- **Your task**: Write the data out again, word for word.

----------------

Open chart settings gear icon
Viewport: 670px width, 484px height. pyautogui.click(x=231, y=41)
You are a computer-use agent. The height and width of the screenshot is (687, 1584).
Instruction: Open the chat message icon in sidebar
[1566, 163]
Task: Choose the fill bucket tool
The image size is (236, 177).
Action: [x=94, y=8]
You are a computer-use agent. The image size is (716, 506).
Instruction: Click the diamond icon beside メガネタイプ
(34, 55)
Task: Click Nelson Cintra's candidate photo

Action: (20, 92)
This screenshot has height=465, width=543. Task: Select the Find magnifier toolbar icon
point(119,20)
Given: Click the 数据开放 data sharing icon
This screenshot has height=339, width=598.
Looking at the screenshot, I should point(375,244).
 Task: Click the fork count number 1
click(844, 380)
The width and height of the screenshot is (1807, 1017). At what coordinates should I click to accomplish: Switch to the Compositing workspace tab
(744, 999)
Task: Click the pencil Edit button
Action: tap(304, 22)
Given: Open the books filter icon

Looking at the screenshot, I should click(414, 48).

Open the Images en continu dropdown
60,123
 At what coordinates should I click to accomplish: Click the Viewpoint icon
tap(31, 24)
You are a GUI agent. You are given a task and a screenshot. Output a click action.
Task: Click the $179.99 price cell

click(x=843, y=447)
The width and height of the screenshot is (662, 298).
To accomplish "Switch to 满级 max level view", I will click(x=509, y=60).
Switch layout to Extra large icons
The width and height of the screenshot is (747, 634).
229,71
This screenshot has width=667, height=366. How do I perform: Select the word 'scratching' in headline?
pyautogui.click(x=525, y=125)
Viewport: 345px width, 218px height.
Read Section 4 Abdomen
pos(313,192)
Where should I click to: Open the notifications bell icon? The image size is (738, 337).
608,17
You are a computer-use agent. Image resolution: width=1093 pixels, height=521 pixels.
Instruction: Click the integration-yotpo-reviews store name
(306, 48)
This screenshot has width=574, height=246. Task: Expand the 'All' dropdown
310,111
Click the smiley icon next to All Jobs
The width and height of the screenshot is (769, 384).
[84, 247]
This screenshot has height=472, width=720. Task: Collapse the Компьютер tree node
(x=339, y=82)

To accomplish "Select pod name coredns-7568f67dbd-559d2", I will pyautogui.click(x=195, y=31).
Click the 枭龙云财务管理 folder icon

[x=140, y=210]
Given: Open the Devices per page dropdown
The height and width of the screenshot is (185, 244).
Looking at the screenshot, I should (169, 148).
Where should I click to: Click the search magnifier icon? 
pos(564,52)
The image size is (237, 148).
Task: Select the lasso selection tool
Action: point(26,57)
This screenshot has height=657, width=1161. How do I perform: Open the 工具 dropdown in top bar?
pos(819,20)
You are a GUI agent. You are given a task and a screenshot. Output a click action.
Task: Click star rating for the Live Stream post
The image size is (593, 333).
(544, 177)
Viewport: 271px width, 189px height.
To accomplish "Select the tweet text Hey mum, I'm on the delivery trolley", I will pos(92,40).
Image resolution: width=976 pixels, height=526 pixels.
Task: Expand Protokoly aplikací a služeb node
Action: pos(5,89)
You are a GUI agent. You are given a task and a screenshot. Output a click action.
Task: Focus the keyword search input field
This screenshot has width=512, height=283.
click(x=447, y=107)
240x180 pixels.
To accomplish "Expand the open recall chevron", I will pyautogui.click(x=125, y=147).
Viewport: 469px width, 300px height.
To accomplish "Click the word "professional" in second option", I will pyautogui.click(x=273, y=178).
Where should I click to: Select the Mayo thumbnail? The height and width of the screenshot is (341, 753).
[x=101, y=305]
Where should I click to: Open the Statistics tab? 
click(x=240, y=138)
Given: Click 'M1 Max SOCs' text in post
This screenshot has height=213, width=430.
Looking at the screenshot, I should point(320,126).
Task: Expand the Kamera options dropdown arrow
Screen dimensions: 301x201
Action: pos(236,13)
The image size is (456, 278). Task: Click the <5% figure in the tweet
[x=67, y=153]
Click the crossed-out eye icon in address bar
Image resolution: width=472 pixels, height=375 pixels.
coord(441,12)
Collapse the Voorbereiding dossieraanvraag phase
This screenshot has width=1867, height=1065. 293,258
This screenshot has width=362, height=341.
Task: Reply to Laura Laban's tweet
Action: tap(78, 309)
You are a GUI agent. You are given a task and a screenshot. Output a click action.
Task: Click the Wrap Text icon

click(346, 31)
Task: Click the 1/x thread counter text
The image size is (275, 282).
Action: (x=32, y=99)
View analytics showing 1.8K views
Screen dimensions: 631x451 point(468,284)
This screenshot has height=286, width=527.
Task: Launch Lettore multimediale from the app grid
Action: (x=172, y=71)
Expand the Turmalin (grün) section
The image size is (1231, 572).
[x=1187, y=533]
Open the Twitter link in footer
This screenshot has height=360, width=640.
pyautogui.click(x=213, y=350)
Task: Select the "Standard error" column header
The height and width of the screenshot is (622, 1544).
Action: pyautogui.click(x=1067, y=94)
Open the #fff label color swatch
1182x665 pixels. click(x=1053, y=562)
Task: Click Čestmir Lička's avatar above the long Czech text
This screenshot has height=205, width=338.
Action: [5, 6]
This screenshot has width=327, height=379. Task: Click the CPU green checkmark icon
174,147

----------------

- **Response**:
Open chart settings gear icon
Viewport: 670px width, 484px height. pyautogui.click(x=231, y=41)
You are a computer-use agent. The height and width of the screenshot is (687, 1584).
Instruction: Open the chat message icon in sidebar
[1566, 163]
Task: Choose the fill bucket tool
The image size is (236, 177).
Action: [x=94, y=8]
You are a computer-use agent. The image size is (716, 506).
Instruction: Click the diamond icon beside メガネタイプ
(34, 55)
Task: Click Nelson Cintra's candidate photo

Action: (20, 92)
This screenshot has height=465, width=543. Task: Select the Find magnifier toolbar icon
point(119,20)
Given: Click the 数据开放 data sharing icon
This screenshot has height=339, width=598.
Looking at the screenshot, I should point(375,244).
 Task: Click the fork count number 1
click(844, 380)
The width and height of the screenshot is (1807, 1017). At what coordinates should I click to accomplish: Switch to the Compositing workspace tab
(744, 999)
Task: Click the pencil Edit button
Action: tap(304, 22)
Given: Open the books filter icon

Looking at the screenshot, I should click(414, 48).

Open the Images en continu dropdown
60,123
 At what coordinates should I click to accomplish: Click the Viewpoint icon
tap(31, 24)
You are a GUI agent. You are given a task and a screenshot. Output a click action.
Task: Click the $179.99 price cell

click(x=843, y=447)
The width and height of the screenshot is (662, 298).
To accomplish "Switch to 满级 max level view", I will click(x=509, y=60).
Switch layout to Extra large icons
The width and height of the screenshot is (747, 634).
229,71
This screenshot has width=667, height=366. How do I perform: Select the word 'scratching' in headline?
pyautogui.click(x=525, y=125)
Viewport: 345px width, 218px height.
Read Section 4 Abdomen
pos(313,192)
Where should I click to: Open the notifications bell icon? The image size is (738, 337).
608,17
You are a computer-use agent. Image resolution: width=1093 pixels, height=521 pixels.
Instruction: Click the integration-yotpo-reviews store name
(306, 48)
This screenshot has width=574, height=246. Task: Expand the 'All' dropdown
310,111
Click the smiley icon next to All Jobs
The width and height of the screenshot is (769, 384).
[84, 247]
This screenshot has height=472, width=720. Task: Collapse the Компьютер tree node
(x=339, y=82)

To accomplish "Select pod name coredns-7568f67dbd-559d2", I will pyautogui.click(x=195, y=31).
Click the 枭龙云财务管理 folder icon

[x=140, y=210]
Given: Open the Devices per page dropdown
The height and width of the screenshot is (185, 244).
Looking at the screenshot, I should (169, 148).
Where should I click to: Click the search magnifier icon? 
pos(564,52)
The image size is (237, 148).
Task: Select the lasso selection tool
Action: point(26,57)
This screenshot has height=657, width=1161. How do I perform: Open the 工具 dropdown in top bar?
pos(819,20)
You are a GUI agent. You are given a task and a screenshot. Output a click action.
Task: Click star rating for the Live Stream post
The image size is (593, 333).
(544, 177)
Viewport: 271px width, 189px height.
To accomplish "Select the tweet text Hey mum, I'm on the delivery trolley", I will pos(92,40).
Image resolution: width=976 pixels, height=526 pixels.
Task: Expand Protokoly aplikací a služeb node
Action: pos(5,89)
You are a GUI agent. You are given a task and a screenshot. Output a click action.
Task: Focus the keyword search input field
This screenshot has width=512, height=283.
click(x=447, y=107)
240x180 pixels.
To accomplish "Expand the open recall chevron", I will pyautogui.click(x=125, y=147).
Viewport: 469px width, 300px height.
To accomplish "Click the word "professional" in second option", I will pyautogui.click(x=273, y=178).
Where should I click to: Select the Mayo thumbnail? The height and width of the screenshot is (341, 753).
[x=101, y=305]
Where should I click to: Open the Statistics tab? 
click(x=240, y=138)
Given: Click 'M1 Max SOCs' text in post
This screenshot has height=213, width=430.
Looking at the screenshot, I should point(320,126).
Task: Expand the Kamera options dropdown arrow
Screen dimensions: 301x201
Action: pos(236,13)
The image size is (456, 278). Task: Click the <5% figure in the tweet
[x=67, y=153]
Click the crossed-out eye icon in address bar
Image resolution: width=472 pixels, height=375 pixels.
coord(441,12)
Collapse the Voorbereiding dossieraanvraag phase
This screenshot has width=1867, height=1065. 293,258
This screenshot has width=362, height=341.
Task: Reply to Laura Laban's tweet
Action: tap(78, 309)
You are a GUI agent. You are given a task and a screenshot. Output a click action.
Task: Click the Wrap Text icon

click(346, 31)
Task: Click the 1/x thread counter text
The image size is (275, 282).
Action: (x=32, y=99)
View analytics showing 1.8K views
Screen dimensions: 631x451 point(468,284)
This screenshot has height=286, width=527.
Task: Launch Lettore multimediale from the app grid
Action: (x=172, y=71)
Expand the Turmalin (grün) section
The image size is (1231, 572).
[x=1187, y=533]
Open the Twitter link in footer
This screenshot has height=360, width=640.
pyautogui.click(x=213, y=350)
Task: Select the "Standard error" column header
The height and width of the screenshot is (622, 1544).
Action: pyautogui.click(x=1067, y=94)
Open the #fff label color swatch
1182x665 pixels. click(x=1053, y=562)
Task: Click Čestmir Lička's avatar above the long Czech text
This screenshot has height=205, width=338.
Action: [5, 6]
This screenshot has width=327, height=379. Task: Click the CPU green checkmark icon
174,147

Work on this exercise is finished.